No dia 18 de novembro do ano passado, cercado por militantes derrotados e chorosos no Alvorada, Braga Netto diz, como um pregador religioso do novíssimo testamento da extrema direita:
“Vocês, não percam a fé. É só o que eu posso falar agora”.
É preciso “dar um tempo”, ele completa, pedindo calma com as mãos. Que tivessem paciência, mas sempre preservando a ambição do que estava por vir. O que mais Braga Netto não podia falar? Que segredo poderia ter o general derrotado cercado por golpistas?
Logo depois, no dia 24, Bolsonaro chamaria os comandantes militares ao Alvorada. A fé começa a ser desfeita, como já se sabe. Só Almir Garnier Santos, da Marinha, topa ir em frente com o golpe, e Bolsonaro, pela versão que mais circula, ouve o comandante do Exército, Freire Gomes, dizer que, se insistir com o plano, ele irá mandar prendê-lo.
O Brasil merece saber como, depois do alerta do general, as coisas se acomodam entre os comandantes, mas não a ponto de conter os que apostaram no 8 de janeiro.
É a parte ainda encoberta do enredo. Sabemos, começando lá pelo início, que em março de 2021 o general
renuncia ao Ministério da Defesa, levando junto os três chefes militares.
Sabemos que Bolsonaro chama Braga Netto para o lugar de Azevedo e Silva, escala os novos comandos e a situação fica controlada.
Vemos que, no final de 2021, Azevedo e Silva se prepara para assumir a direção geral do TSE, numa jogada que parecia interessante de Edson Fachin e Alexandre de Moraes. E ficamos sabendo, em fevereiro de 2022, que general saltaria fora da missão de ajudar na defesa da democracia.
O resumo, desde março de 2021, é pavoroso. O chefe da Defesa e comandos militares desistem de seguir com Bolsonaro e logo adiante o mesmo chefe que renunciara se dá conta de que, sem quartel e sem tropas, não poderia enfrentar a fúria de colegas fardados. Foi-se embora o guardião do TSE e da eleição.
Temos então a caminhada em direção à preparação do golpe, com o novo chefe da Defesa, com novos comandantes e sem uma trincheira com moral fardada na porta do tribunal encarregado de fazer com que a eleição acontecesse de qualquer jeito.
O caminho fica aberto e o núcleo bolsonarista se convence de que tudo daria certo, se todos tivessem fé.
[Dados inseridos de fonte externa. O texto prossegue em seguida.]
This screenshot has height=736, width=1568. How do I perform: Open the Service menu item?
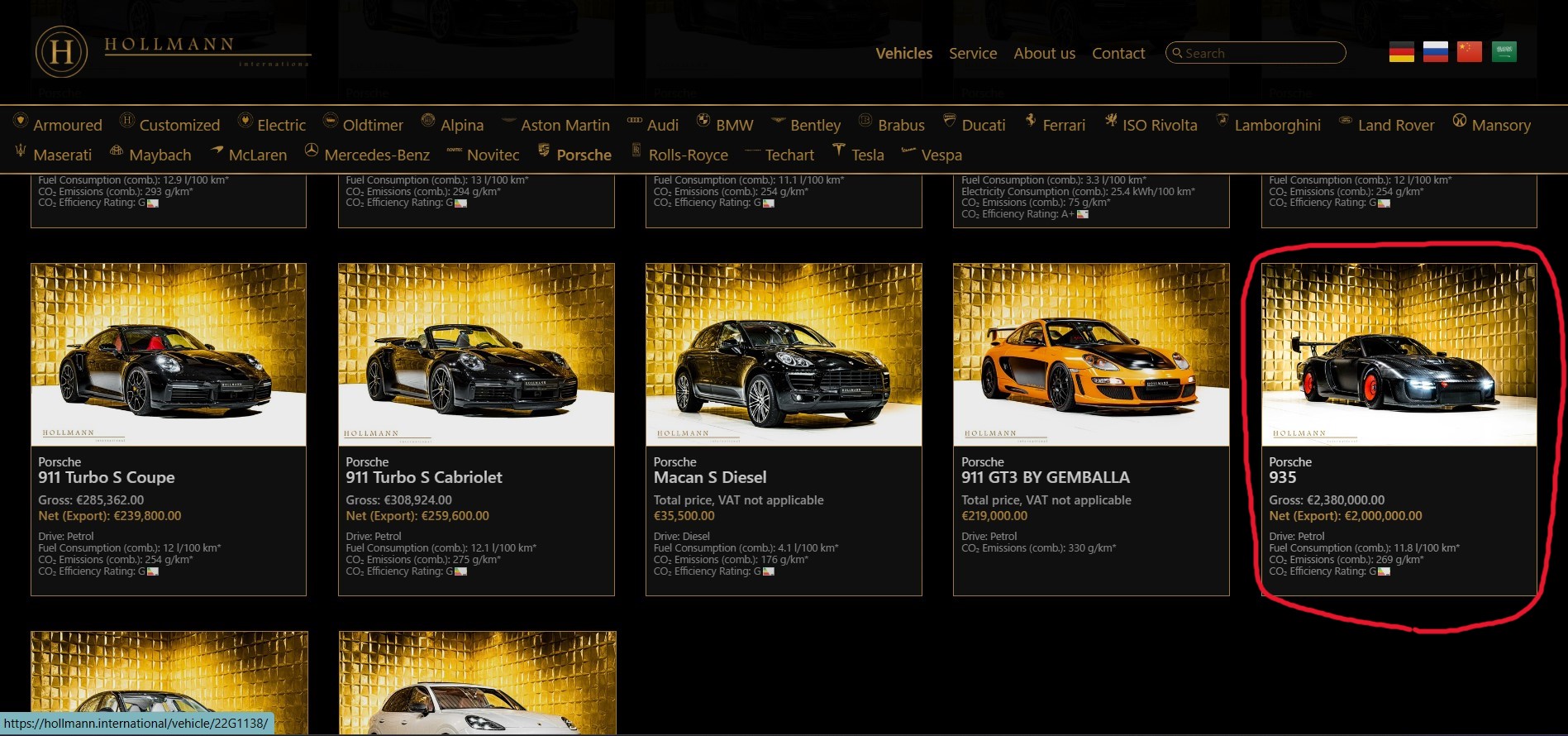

Deveriam ter fé de que venceriam a eleição e, depois, se a eleição falhasse, no caos que levaria ao golpe.
Braga Netto é quem surge até agora como o provável encarregado por Bolsonaro de levar, pelo histórico, pela força e pela reputação, a pregação da fé aos anônimos em desespero e de juntar os comandos na reunião de 24 de novembro.
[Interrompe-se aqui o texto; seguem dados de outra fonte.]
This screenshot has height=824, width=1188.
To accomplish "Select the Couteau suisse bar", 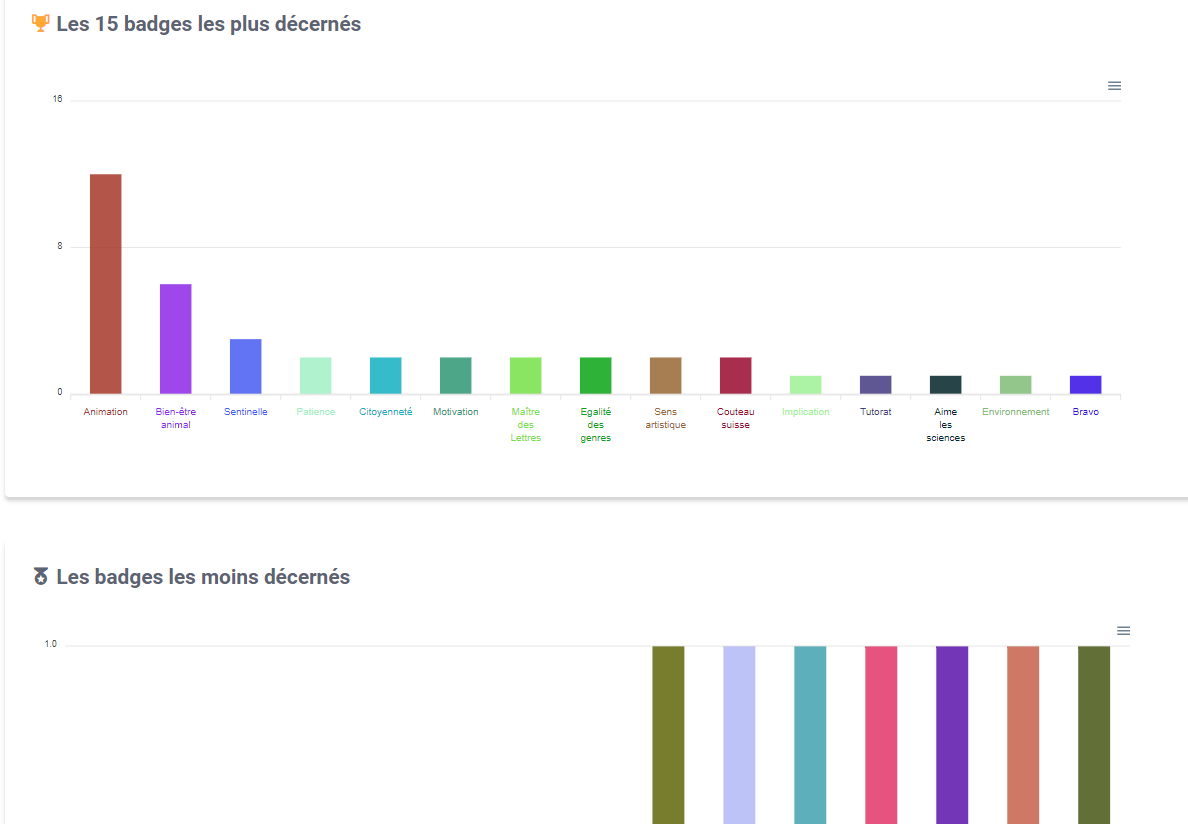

O que se tem a partir daí pode resultar no que a ciência política e a ficção, na literatura e no cinema, já consagraram. A verdade tem detalhes que se afirmam ou se depreciam conforme as versões de quem conta a história, na maioria das vezes com sombras que mais confundem do que esclarecem.
Mas os detalhes, nas versões de cada envolvido, não podem desfigurar o essencial. E a essência está nas atitudes dos que aderiram ao golpe, dos que o rejeitaram e dos que se calaram diante da ameaça.
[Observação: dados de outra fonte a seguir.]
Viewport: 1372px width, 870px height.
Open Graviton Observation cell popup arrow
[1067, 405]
Os que tiveram fé e a perderam, os que nunca a tiveram e os que fingiram não ter nada a ver com a fé dos outros, todos eles são personagens do golpe. Pela participação ativa, pela rejeição categórica e pelo falso distanciamento que empurrou manés e terroristas para o 8 de janeiro.
Braga Netto sabe, muito mais do que Mauro Cid, quem ajudou a construir a fé, quem absorveu a fé espargida desde o Alvorada e quem, num último momento, deixou que a covardia (e não o legalismo) comesse todas as fés que estivessem por perto.
Por isso o general deve ser ouvido pela CPI do Golpe no dia 5 de outubro. No fascismo religioso, muito mais do que por falta de comandantes, soldados e armas, o golpe pode ter fracassado por falta de fé dos que deveriam ser os mais fervorosos.